After a short trial, Sammon signed a three-year deal with Kilmarnock in July 2008 for an undisclosed fee, and made his debut on 9 August 2008 in a 1–0 win against Hibernian. He scored his first goals for the club on 24 September 2008, scoring a brace in a 4–2 Scottish League Cup win against Aberdeen. Sammon struggled in his first two seasons at the club, scoring just seven times in all competitions. In the 2010–11 season, his record was more prolific, scoring 18 goals in 27 games. In January 2011, Sammon turned down a move to Championship club Scunthorpe United after Kilmarnock had accepted a bid of around £450,000 for him. Derby County were also interested in the player.

===Wigan Athletic===
On 31 January 2011, Sammon signed a three-and-a-half-year contract with Premier League club Wigan Athletic for an undisclosed fee, believed to be worth an initial £600,000, after he turned down a move to Derby County. He made his debut on 5 March in a 1–0 defeat against Manchester City.
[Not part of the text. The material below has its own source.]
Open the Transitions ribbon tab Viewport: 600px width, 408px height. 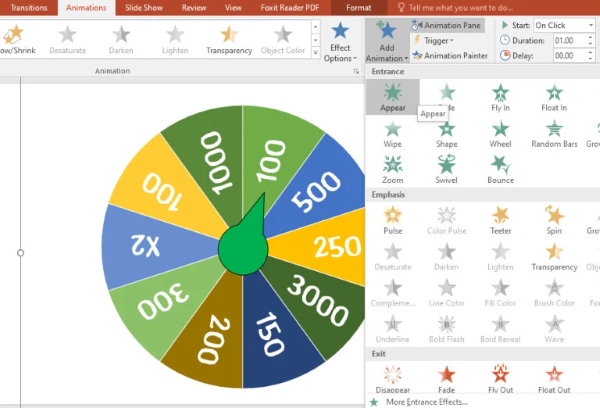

He scored his first goal for the club in his sixth game – the second in a 3–2 win against West Ham United on 15 May. His first start for the club came in the following game, a 1–0 win at Stoke City on 22 May 2011, a result which ensured Wigan's Premier League status.
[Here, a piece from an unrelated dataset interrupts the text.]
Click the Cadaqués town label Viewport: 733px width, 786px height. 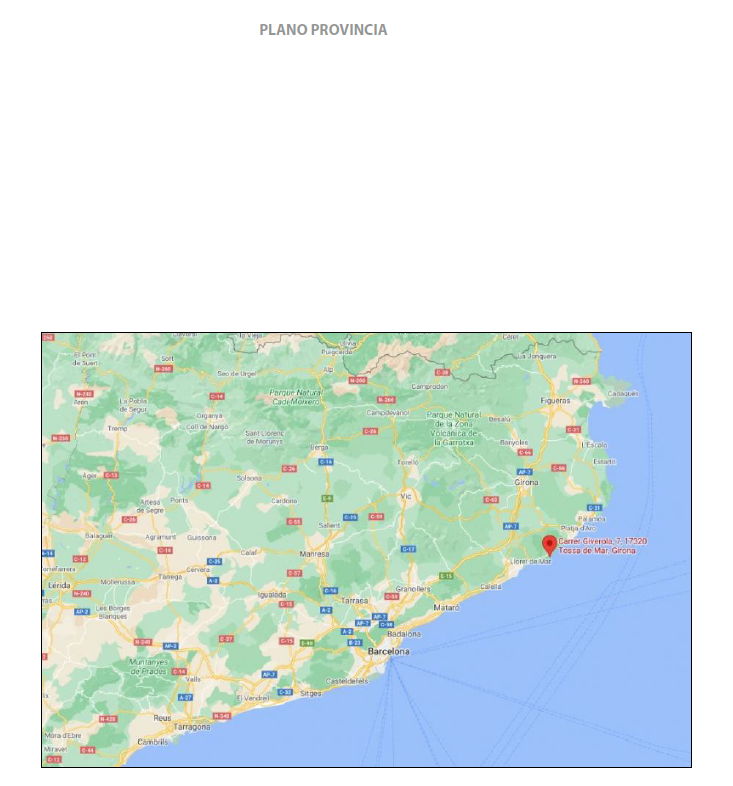622,393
In the 2011–12 season, Sammon started nine games and came on as a substitute eighteen times but he failed to score a single goal. On 26 December 2011, in a game at Manchester United Sammon was sent off for catching the face of Michael Carrick with his elbow, a decision which was judged as "harsh" by the BBC. Wigan appealed the decision, with manager Roberto Martínez saying, "Conor did nothing wrong. You need to accept punishment when you do something wrong but this is a normal phase of play." The appeal was successful and the card was rescinded.
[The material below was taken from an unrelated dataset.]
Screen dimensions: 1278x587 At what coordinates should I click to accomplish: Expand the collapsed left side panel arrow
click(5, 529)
In July 2012, Sammon was again linked with a move to Derby County. A fee of £1.2 million was reported to be agreed by both clubs on 12 August 2012. After leaving, Sammon said of his time at Wigan: "I learned a lot from my time in the Premier League. I've got a lot of time for Roberto Martínez and the staff there. They looked after me well and gave me a great opportunity. I look back on my time there with good memories but also some frustration from not playing as much as I would have liked. Ultimately, I've had a great experience in the Premier League. I've taken lots of positives from my time there and I'm looking to use all of those during my time here at Derby."

===Derby County===

====2012–13 season====
On 20 August 2012, Sammon joined Derby County on a four-year contract. Derby manager Nigel Clough said of Sammon, "He is going to be a key player for us and when he plays regularly, we know he can score goals. We really like how hard he works too and that means he will fit into our squad comfortably." Sammon made his Derby debut in a 2–0 defeat to Bolton Wanderers on 21 August and scored his first goal for the club in a 5–1 win against Watford on 1 September. After only scoring twice in his opening sixteen games for the club, Sammon was criticised by fans for a lack of goals, however Clough said he was happy with Sammon, stating that his work-rate was keeping him in the starting line-up ahead of Nathan Tyson who had a better strike rate. His style of play meant that he frequently held up the ball and provided assists for teammates. Clough particularly praised his "absolutely superb" performance in the 2–1 win against Ipswich Town on 23 October, where he provided assists for Theo Robinson and Tyson.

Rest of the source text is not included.